● Work task 1:
According to the piece on LGBT issues in the Philippines, in which city was an anti-discrimination ordinance passed even though transgender Filipinos there are still openly discriminated against?
● Work task 2:
Resume the piece on LGBT issues in the Philippines, picking up right after its final sentence.
═════ Text provided ═════
Looking back (in 2011), it now seems… trivial for us to complain about Channel V Philippines’ censorship of Lady Gaga’s Born This Way by removing the LGBT reference.
After all, the LGBT community in the Philippines still has way too many issues to face.
I was in Davao City a few weeks back, for instance, and those working in the fight against HIV sadly told me that many people living with HIV (PLHIV) in Davao City and nearby areas just pass away because “wala man gud sila pamiliti aron mubalik sa treatment hubs para mukuha ug tambal (they couldn’t even afford to pay their fare for them to visit hubs for treatment)”. Not that those who get treatment are better off; supposedly, as I was also told, “gina-rasyon ang anti-retroviral drugs (ARVs) diri kay mahudtan man gud mi ug supply (our ARVs are rationed because we run out of supplies).” This inadvertently affects compliance, with cases of ART cessation actually happening.
And then, also a few weeks back, we’ve been informed of hate crimes committed against LGBT people in some areas in Mindanao – and solely because they belong to the LGBT community. At least one politician claimed that “‘yung mga bakla, hindi sila pinapatay dahil bakla sila; pinapatay sila kasi bugaw sila (gay men were not killed because they were gay; they were killed because they were pimps)”. Except that… heterosexual pimps are spared from the killings.
And then there’s the ongoing issue of many Deaf LGBT Filipinos who, even if many have university degrees, are unable to find employment – and not only because they are differently abled, but also because they are LGBT. As Deaf LGBT activists say, “being LGBT is a multiplying factor to the discrimination.”
And then there’s the discrimination encountered in communities, even in areas that already supposedly protect LGBT people – think Cebu City, where an anti-discrimination ordinance was passed, yet transgender Filipinos continue to be openly discriminated against (barred from bars, from schools, et cetera).
So, yes, it may seem that there are other issues that definitely need more attention than something as “small” as… well, pop music.
═════ Dataset records ═════
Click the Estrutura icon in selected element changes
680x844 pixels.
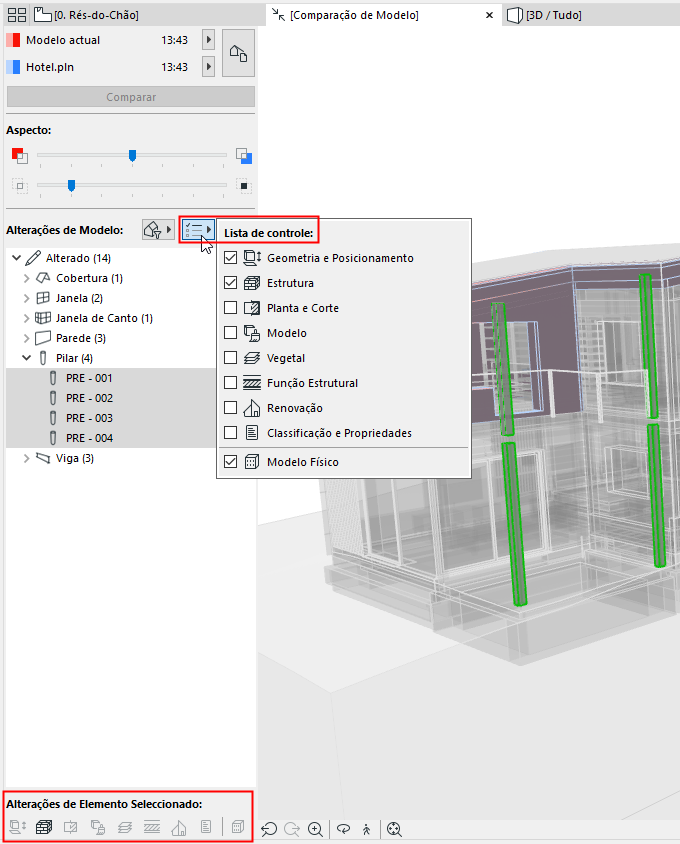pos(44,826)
═════
═════ Dataset records ═════
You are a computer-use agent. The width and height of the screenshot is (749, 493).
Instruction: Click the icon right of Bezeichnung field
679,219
═════
═════ Dataset records ═════
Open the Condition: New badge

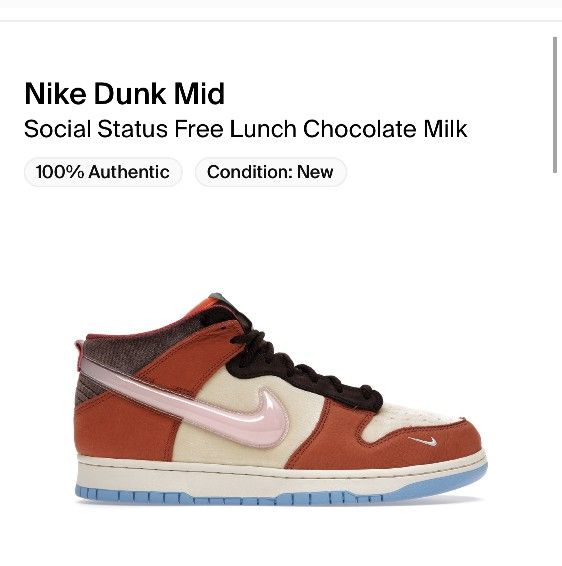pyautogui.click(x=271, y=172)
═════
● Exercise output 1:
Cebu City.

● Exercise output 2:
Alas, in the fight for equal rights, there is NOTHING SO SMALL; EVERYTHING MATTERS.
And so we note again the censorship of:
The kiss between Eric and Vincent of GMA Network’s My Husband’s Lover
The kiss between Avril Lavigne and Danica McKellar in MTV’s showing of the music video of Rock N Roll
Back in 2011, after we raised the issue, Channel V claimed that it’s “not homophobic in any way”, except that it gets its feeds from Hong Kong, which may edit these feeds. As channel head JM Rodriguez explained, “Ang lahat ng video from the label, if Hong Kong censored it, wala (kaming) magagawa.”
We think, though, that if the channel did not agree with Hong Kong’s editing of the feeds, it makes more sense getting the feeds elsewhere, where the unnecessary editing was not done?
Because (sad to say) by showing ONLY the versions that discriminate against LGBT people, the lesson that is taught is that it’s somehow okay to discriminate.
Edmund Burke’s oft-cited statement is apt here, i.e.: “All that is necessary for the triumph of evil is that good men do nothing.”
Also in 2011, ETC and Jack TV were criticized for censoring the kiss between Kurt and Blaine in American TV show Glee. When ETC responded to the complaints, it stated that:
The decision to censor the episode of Glee “Original Song” that aired last March 16, 2011 on ETC was made based on previous warnings the channel has received from MTRCB on scenes featuring kissing between people of the same sex. The channel censors content due to the mandate of the MTRCB and not by choice. ETC chooses to air “sanitized” episodes rather than not show them at all.
Suddenly, sweeping us under the rugs (or, for that matter, cutting us out in the edit room) is a “sane” and “sanitary” thing to do?
Editing us out makes it look like there is something shameful about us, about our expressions of our love.
Editing us out shames us for being sexual (as if only heterosexuals can be sexual).
Editing us out stresses that position that we should only be tolerated if we play by “their” rules (that is, only “they” can have feelings).
Which leads back to the annoyance with the continuing censorship (e.g. My Husband’s Lover).
And which is connected with the other LGBT issues we need to face.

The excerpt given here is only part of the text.